[EXERCISE] Give the data again exactly, stopping after the "[icon-google] (981, 1081)" line.

[Start of Attachment]

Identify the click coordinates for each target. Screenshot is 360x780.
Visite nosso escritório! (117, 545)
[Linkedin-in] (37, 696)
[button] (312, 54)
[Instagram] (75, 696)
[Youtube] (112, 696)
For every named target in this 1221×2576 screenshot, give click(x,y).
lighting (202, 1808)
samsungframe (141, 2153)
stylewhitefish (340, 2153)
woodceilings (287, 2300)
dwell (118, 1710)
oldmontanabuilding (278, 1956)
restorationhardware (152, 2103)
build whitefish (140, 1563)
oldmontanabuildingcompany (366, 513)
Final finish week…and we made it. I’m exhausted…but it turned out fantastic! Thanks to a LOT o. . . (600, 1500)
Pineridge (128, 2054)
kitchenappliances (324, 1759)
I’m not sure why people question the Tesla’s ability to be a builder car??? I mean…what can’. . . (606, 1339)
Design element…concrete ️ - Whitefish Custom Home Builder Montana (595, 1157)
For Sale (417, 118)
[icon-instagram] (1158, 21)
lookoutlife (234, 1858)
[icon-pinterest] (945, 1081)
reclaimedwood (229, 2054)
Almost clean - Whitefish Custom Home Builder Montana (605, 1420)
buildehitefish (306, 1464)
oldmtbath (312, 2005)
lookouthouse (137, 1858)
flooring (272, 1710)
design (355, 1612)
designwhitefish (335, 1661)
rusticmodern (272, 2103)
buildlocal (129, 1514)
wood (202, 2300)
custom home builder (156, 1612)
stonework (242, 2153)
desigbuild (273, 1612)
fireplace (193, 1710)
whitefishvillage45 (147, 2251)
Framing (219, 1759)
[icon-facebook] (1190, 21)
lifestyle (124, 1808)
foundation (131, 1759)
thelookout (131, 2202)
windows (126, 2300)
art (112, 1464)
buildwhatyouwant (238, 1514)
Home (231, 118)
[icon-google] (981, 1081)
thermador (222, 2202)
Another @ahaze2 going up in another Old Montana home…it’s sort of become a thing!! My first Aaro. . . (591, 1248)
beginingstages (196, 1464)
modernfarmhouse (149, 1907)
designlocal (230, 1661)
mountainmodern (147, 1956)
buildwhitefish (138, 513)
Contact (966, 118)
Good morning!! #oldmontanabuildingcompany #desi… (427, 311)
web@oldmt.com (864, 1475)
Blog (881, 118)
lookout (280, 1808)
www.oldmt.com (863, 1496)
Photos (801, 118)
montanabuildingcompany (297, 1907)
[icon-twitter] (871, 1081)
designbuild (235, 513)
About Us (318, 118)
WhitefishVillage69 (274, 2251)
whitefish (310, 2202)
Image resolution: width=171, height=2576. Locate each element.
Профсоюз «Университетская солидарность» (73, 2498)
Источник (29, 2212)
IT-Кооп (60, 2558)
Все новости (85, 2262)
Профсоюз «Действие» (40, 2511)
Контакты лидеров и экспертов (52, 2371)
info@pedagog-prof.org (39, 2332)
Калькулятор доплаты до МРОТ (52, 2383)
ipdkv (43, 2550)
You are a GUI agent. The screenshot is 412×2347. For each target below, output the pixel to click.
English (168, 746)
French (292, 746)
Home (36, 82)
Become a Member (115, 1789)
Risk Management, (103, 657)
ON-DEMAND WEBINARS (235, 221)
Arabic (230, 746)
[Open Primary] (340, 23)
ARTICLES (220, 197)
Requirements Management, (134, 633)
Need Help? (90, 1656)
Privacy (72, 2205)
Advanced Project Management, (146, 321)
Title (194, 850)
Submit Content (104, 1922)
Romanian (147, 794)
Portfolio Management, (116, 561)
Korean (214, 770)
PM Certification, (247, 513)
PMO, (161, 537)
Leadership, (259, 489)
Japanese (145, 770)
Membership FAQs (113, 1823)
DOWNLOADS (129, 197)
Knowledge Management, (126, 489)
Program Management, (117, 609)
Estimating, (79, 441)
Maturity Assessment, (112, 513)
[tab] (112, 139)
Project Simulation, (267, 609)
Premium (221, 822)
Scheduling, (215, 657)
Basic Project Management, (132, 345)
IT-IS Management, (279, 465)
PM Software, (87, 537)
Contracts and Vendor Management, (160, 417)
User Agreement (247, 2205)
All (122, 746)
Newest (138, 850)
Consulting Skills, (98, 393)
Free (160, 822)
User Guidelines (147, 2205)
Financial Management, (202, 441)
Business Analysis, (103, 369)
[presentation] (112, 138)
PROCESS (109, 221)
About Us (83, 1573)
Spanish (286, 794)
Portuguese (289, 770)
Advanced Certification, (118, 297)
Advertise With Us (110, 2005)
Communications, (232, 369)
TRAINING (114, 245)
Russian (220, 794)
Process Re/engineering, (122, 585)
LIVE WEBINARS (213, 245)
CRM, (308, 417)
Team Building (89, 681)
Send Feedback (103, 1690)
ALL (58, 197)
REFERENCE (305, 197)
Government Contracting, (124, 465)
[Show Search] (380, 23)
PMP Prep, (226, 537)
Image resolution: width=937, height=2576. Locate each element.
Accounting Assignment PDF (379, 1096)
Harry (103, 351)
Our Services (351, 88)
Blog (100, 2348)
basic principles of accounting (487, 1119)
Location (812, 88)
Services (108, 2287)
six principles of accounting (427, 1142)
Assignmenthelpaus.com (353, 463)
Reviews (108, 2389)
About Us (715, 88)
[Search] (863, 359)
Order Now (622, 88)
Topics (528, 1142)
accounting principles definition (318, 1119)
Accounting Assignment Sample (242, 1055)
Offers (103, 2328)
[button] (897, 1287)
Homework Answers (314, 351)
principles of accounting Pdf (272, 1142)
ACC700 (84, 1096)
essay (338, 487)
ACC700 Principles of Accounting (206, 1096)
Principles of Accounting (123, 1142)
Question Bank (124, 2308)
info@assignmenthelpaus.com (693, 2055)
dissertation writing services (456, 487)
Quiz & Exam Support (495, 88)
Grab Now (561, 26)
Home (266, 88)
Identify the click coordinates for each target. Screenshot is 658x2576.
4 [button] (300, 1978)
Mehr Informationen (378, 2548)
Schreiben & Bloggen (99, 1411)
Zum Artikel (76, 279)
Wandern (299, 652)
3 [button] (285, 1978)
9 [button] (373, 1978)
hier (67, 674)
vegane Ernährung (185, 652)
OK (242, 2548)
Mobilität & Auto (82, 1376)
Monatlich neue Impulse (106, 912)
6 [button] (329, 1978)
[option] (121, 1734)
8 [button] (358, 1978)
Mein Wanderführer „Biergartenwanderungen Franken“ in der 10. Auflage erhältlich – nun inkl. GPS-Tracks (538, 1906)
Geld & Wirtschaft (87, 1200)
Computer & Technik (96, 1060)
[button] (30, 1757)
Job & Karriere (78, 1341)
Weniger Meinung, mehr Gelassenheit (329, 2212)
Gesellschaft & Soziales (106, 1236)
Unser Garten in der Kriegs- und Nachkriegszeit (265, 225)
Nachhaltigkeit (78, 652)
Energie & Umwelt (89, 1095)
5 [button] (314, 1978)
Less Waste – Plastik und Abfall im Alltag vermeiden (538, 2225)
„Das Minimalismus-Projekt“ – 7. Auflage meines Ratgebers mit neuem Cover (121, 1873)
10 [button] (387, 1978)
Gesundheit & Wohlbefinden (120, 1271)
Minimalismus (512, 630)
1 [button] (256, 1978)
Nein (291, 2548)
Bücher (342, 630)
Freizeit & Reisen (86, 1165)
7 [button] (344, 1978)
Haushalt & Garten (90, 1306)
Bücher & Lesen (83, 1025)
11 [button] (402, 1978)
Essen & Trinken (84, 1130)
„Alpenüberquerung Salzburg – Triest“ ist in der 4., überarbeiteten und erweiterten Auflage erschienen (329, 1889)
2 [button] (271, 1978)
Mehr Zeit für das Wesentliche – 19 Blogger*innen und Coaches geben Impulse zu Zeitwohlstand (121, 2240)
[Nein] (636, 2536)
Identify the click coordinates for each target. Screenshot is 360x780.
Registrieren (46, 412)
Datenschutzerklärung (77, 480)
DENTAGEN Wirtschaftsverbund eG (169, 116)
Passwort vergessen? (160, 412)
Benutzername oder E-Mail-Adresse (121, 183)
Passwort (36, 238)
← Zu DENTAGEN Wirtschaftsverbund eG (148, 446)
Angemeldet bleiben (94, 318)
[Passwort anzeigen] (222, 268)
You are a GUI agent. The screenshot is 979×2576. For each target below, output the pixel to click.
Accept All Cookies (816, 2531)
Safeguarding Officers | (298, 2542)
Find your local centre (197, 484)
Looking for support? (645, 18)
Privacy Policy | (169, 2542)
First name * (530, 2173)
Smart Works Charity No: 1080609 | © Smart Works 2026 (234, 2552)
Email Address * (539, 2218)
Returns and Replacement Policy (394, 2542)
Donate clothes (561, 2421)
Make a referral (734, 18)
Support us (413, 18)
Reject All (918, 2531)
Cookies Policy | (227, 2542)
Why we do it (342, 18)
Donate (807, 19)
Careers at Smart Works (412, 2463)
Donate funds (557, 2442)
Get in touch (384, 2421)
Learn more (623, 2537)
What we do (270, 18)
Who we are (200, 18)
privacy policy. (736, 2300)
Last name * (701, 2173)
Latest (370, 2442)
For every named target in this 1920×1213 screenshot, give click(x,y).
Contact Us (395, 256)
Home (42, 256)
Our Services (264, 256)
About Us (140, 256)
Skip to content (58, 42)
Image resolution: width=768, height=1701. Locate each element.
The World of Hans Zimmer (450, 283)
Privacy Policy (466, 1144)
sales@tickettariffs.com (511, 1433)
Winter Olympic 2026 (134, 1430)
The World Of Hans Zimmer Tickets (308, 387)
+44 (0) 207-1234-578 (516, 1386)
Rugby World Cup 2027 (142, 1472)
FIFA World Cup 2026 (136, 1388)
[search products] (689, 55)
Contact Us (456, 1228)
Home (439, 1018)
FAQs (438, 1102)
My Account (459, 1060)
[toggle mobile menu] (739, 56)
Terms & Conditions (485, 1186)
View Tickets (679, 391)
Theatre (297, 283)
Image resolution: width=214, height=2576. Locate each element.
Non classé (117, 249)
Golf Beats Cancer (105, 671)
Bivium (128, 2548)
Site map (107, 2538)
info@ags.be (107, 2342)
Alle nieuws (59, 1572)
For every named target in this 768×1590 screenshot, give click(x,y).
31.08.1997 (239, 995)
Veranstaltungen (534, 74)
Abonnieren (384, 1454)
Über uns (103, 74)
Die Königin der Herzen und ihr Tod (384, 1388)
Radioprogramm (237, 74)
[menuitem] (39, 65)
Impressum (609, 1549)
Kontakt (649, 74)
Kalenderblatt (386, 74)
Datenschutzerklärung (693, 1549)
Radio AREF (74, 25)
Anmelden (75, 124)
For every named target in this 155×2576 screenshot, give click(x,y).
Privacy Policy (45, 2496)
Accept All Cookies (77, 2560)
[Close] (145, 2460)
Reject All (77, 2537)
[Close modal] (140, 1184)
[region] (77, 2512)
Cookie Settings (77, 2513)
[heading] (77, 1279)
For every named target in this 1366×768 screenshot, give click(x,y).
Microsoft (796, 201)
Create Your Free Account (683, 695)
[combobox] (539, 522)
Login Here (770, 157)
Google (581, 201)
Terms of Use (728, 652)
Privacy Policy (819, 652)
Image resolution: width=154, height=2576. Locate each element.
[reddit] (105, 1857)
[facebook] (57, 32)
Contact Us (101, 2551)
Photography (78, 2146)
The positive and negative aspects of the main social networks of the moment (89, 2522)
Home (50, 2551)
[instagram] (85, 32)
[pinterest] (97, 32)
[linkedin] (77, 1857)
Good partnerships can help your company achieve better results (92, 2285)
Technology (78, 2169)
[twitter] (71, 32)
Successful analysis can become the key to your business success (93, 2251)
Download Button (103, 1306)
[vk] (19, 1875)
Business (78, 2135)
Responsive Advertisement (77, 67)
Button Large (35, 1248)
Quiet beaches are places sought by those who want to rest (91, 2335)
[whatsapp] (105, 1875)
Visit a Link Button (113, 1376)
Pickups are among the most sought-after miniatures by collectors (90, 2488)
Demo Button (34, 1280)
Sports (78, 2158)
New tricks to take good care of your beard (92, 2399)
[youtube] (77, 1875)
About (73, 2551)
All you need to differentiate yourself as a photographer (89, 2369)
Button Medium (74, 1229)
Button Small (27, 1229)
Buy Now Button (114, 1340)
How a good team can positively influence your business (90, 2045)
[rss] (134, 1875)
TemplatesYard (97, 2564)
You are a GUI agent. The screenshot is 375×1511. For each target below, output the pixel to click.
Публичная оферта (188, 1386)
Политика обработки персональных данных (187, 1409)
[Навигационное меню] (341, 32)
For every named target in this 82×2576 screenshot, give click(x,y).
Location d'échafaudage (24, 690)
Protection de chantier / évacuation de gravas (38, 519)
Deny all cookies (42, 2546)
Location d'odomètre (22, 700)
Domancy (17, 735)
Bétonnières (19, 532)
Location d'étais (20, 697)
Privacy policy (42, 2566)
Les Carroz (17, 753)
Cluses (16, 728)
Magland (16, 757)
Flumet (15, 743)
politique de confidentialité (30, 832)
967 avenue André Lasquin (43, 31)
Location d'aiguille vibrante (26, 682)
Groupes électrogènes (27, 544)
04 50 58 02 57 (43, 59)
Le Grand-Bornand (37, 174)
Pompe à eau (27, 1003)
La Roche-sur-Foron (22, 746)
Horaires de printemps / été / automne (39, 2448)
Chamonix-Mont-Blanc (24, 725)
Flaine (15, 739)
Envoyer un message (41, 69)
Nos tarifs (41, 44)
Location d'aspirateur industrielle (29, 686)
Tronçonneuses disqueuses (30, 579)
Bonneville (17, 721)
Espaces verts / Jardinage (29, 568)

[End of Attachment]

[SOLUTION TO THIS EXERCISE]
Identify the click coordinates for each target. Screenshot is 360x780.
Visite nosso escritório! (117, 545)
[Linkedin-in] (37, 696)
[button] (312, 54)
[Instagram] (75, 696)
[Youtube] (112, 696)
For every named target in this 1221×2576 screenshot, give click(x,y).
lighting (202, 1808)
samsungframe (141, 2153)
stylewhitefish (340, 2153)
woodceilings (287, 2300)
dwell (118, 1710)
oldmontanabuilding (278, 1956)
restorationhardware (152, 2103)
build whitefish (140, 1563)
oldmontanabuildingcompany (366, 513)
Final finish week…and we made it. I’m exhausted…but it turned out fantastic! Thanks to a LOT o. . . (600, 1500)
Pineridge (128, 2054)
kitchenappliances (324, 1759)
I’m not sure why people question the Tesla’s ability to be a builder car??? I mean…what can’. . . (606, 1339)
Design element…concrete ️ - Whitefish Custom Home Builder Montana (595, 1157)
For Sale (417, 118)
[icon-instagram] (1158, 21)
lookoutlife (234, 1858)
[icon-pinterest] (945, 1081)
reclaimedwood (229, 2054)
Almost clean - Whitefish Custom Home Builder Montana (605, 1420)
buildehitefish (306, 1464)
oldmtbath (312, 2005)
lookouthouse (137, 1858)
flooring (272, 1710)
design (355, 1612)
designwhitefish (335, 1661)
rusticmodern (272, 2103)
buildlocal (129, 1514)
wood (202, 2300)
custom home builder (156, 1612)
stonework (242, 2153)
desigbuild (273, 1612)
fireplace (193, 1710)
whitefishvillage45 (147, 2251)
Framing (219, 1759)
[icon-facebook] (1190, 21)
lifestyle (124, 1808)
foundation (131, 1759)
thelookout (131, 2202)
windows (126, 2300)
art (112, 1464)
buildwhatyouwant (238, 1514)
Home (231, 118)
[icon-google] (981, 1081)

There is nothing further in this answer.